Aujourd’hui, seuls 4 % des sages-femmes font des IVG médicamenteuses. Ce n’est pas assez. Cette mesure permettra d’ouvrir le champ de l’accès à l’IVG dans beaucoup plus de lieux.
Les médecins sont donc autorisés à réaliser des IVG instrumentales sous réserve du respect du cahier des charges que j’évoquais. Mais il est encore trop tôt pour ouvrir cette possibilité aux sages-femmes, alors que nous allons déjà avoir du mal à le mettre en place pour les médecins dans les centres de santé.
En outre, si nous étendions cette autorisation aux sages-femmes, il faudrait encore prendre un avis scientifique, et non une loi. Je ne pense pas qu’il soit de la compétence du Sénat de décider du risque encouru par telle ou telle profession réalisant tel ou tel acte. Ce sont aux professionnels de s’emparer de ces problématiques, de rédiger leurs propres cahiers des charges et d’évaluer les risques.

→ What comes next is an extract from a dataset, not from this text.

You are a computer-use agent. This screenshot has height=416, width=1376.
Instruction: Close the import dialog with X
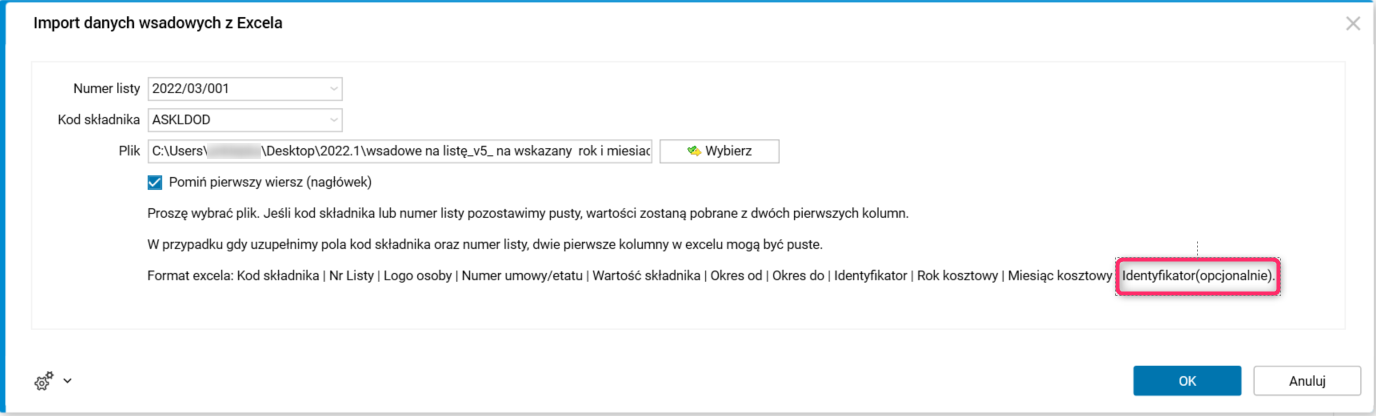(x=1353, y=23)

Madame Cohen, vous proposez une expérimentation. Or un hôpital parisien propose déjà un protocole de coopération : dans le cadre de l’article 51 de la loi HPST, des sages-femmes, placées sous la supervision d’un médecin ou en relation avec un médecin, sont autorisées à réaliser des IVG instrumentales. L’expérimentation est donc déjà faisable sous la forme d’un protocole de coopération.
Pour toutes ces raisons, je suis défavorable à ces deux amendements, même si je reste très attentive aux problèmes d’accès à l’IVG.
Bien évidemment, je souhaite que les sages-femmes puissent participer davantage à la réalisation des IVG, notamment médicamenteuses, dans davantage d’endroits. Je me suis d’ailleurs engagée, à l’Assemblée nationale, à produire un rapport sur l’accès à l’IVG.
Le nombre d’IVG reste stable dans notre pays, d’année en année, mais je ne sais comment interpréter cette tendance : c’est triste, car cela signifie que la contraception ne permet pas de réduire le nombre d’IVG, mais c’est peut-être aussi rassurant, car cela signifie qu’il n’y a pas de difficulté d’accès à l’IVG dans notre pays.
Quoi qu’il en soit, le Gouvernement émet un avis défavorable sur ces deux amendements.
M. le président. La parole est à Mme Laurence Rossignol, pour explication de vote.
Mme Laurence Rossignol. J’entends ce que vous dites, madame la ministre, mais je pense que les professionnels se sont déjà emparés du sujet. En discutant de cet amendement, nous n’empiétons pas sur un sujet purement corporatiste – et ce mot n’est pour moi entaché d’aucune connotation négative. Les dispositions mêmes de cet amendement émanent de l’ordre des sages-femmes, qui a réfléchi à ces questions.
L’IVG médicamenteuse devient la principale méthode d’IVG et je n’en suis pas totalement satisfaite. Elle n’est pas aussi neutre qu’on le croit, me semble-t-il. Elle peut même se révéler plus dure qu’une IVG instrumentale, en installant les femmes dans un phénomène de solitude qui n’existe pas en centre hospitalier. Il faut laisser le choix aux femmes et ce choix se réduit de plus en plus au profit de l’IVG médicamenteuse.
Ces deux amendements ne seront probablement pas adoptés. Je le regrette d’autant plus que les occasions de discuter de ce sujet ne sont pas si nombreuses au Parlement. Par ailleurs, les avancées sur l’IVG se sont toujours faites par la voie politique ; elles n’ont jamais émané du corps médical.